Or at least one of the aspects of writing with far too much potential for hand-wringing or chuffing. Just before my first novel was published, a writer friend told me she never ever ever reads reviews of her work. Never. Not ever. Sounded like a good plan. Could I imagine myself with that kind of resolve? Nope. Fortunately, my two books have not suffered at the hands of reviewers, but not to be left without fodder for at least a bit of drang I’ve done my bit of fretting over books that seemed to go to pasture far too quickly. But then every now and again, a review pops up in an unexpected place and is the more gratifying because it comes without the slightest bit of bidding. Such a one from Bonnie Way, who was in a break-out session I did for the Inscribe Christian Writers Conference a couple of weeks ago. http://thekoalabearwriter.blogspot.com/2009/04/book-review-running-toward-home.html
Also this week, in the latest issue of FreeFall, a review by Kristen Ingram of A Crack in the Wall. A very fine review. With a lovely bit of connection to the new novel set to emerge from Oolichan this fall:
“The moments that resonate strongest for me are those between mother and daughter. ‘These are her mother’s hands, her grandmother’s hands. Always stitching. Christening gown, plaid jumper for first day of school, red velvet Christmas frock, graduation dress, wedding gown, christening gown. Sewing the lives of daughters.’

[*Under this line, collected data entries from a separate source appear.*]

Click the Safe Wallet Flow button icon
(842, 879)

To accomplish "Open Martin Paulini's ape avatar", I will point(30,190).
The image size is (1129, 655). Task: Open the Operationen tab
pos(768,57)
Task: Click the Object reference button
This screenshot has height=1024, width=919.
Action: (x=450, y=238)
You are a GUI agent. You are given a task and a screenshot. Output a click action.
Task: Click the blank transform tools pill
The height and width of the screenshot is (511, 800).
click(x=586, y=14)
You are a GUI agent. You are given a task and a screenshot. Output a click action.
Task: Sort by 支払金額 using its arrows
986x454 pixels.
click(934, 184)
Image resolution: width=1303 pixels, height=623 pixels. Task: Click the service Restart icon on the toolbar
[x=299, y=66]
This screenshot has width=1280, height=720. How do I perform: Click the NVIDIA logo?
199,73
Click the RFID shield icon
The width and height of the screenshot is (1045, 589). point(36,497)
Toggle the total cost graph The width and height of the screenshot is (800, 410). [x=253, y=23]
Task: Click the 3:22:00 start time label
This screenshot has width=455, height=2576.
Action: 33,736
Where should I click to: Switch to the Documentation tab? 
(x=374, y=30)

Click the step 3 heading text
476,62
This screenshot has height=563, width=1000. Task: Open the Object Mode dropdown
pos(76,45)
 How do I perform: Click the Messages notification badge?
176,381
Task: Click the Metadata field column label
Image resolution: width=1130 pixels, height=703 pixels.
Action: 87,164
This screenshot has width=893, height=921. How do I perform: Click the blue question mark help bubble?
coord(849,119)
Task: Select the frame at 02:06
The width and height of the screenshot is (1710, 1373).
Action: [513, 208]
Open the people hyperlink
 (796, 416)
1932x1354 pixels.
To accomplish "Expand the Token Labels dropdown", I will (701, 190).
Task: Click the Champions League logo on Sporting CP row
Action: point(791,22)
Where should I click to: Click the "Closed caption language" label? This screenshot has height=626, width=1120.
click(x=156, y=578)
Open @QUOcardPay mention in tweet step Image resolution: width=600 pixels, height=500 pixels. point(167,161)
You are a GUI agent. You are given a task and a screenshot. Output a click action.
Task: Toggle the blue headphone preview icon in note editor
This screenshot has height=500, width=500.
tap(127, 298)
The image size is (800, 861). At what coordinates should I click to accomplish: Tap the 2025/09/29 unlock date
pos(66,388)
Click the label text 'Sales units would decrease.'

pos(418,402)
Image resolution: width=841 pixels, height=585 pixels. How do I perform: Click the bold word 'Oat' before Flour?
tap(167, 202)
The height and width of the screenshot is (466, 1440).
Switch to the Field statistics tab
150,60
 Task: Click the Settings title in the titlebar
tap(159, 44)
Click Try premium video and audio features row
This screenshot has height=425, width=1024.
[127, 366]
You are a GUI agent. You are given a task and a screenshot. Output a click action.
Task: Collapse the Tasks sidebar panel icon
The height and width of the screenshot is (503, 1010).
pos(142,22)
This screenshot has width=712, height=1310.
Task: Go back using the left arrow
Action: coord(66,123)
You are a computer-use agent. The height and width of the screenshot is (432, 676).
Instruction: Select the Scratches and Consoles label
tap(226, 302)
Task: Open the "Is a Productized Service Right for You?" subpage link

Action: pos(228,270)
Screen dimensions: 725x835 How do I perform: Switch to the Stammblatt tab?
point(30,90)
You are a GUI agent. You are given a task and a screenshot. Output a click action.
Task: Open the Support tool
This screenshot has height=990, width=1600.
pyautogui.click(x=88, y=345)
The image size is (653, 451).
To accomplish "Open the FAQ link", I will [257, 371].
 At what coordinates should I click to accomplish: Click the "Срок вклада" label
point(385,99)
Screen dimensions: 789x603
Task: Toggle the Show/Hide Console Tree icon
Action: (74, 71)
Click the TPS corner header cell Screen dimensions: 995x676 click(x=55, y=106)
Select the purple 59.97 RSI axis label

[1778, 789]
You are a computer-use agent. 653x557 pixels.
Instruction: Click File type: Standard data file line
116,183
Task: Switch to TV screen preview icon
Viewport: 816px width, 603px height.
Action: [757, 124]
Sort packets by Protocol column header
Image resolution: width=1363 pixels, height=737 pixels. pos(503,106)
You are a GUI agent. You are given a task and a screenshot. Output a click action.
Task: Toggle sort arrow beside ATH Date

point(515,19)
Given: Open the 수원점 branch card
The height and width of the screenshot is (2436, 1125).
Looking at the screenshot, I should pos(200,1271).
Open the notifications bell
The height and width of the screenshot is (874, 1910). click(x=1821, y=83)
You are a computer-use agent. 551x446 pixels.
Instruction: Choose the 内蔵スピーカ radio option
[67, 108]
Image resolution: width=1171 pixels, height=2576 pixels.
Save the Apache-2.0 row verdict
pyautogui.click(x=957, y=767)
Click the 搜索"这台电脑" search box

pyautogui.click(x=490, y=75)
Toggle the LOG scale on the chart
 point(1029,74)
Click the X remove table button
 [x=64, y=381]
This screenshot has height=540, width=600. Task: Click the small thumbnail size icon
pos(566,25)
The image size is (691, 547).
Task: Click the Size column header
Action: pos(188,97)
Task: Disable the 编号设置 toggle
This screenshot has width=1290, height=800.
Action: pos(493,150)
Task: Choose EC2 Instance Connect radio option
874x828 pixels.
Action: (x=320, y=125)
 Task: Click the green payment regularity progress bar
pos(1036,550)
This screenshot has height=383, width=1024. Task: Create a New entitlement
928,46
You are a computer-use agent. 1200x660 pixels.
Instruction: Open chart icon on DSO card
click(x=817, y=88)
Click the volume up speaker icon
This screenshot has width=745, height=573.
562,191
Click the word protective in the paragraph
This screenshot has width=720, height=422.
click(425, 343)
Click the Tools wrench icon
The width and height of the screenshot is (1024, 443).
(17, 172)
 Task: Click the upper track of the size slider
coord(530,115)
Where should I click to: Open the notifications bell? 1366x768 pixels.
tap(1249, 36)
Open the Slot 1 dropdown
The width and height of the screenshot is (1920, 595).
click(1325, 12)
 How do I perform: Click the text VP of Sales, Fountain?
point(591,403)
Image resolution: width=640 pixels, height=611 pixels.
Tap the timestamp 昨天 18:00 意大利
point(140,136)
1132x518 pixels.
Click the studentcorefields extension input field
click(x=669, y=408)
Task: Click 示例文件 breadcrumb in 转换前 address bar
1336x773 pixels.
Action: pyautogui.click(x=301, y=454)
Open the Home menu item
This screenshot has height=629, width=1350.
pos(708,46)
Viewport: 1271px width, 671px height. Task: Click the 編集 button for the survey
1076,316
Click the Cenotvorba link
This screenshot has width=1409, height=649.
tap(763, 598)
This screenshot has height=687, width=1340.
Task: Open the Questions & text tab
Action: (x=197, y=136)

Sneak preview of a blurb on the up-coming Delivery:
A “domestic” novel in the tradition of Carol Shields, Delivery is a story with a large theme painted on a small canvas. Betty Jane Hegerat delivers an elegantly written mother-daughter story most mothers and daughters will adore – and plenty of dads and sons too. – Dave Margoshes
Mothers and daughters. What else would I write about? The project currently bedevilling me is all about mothers and sons.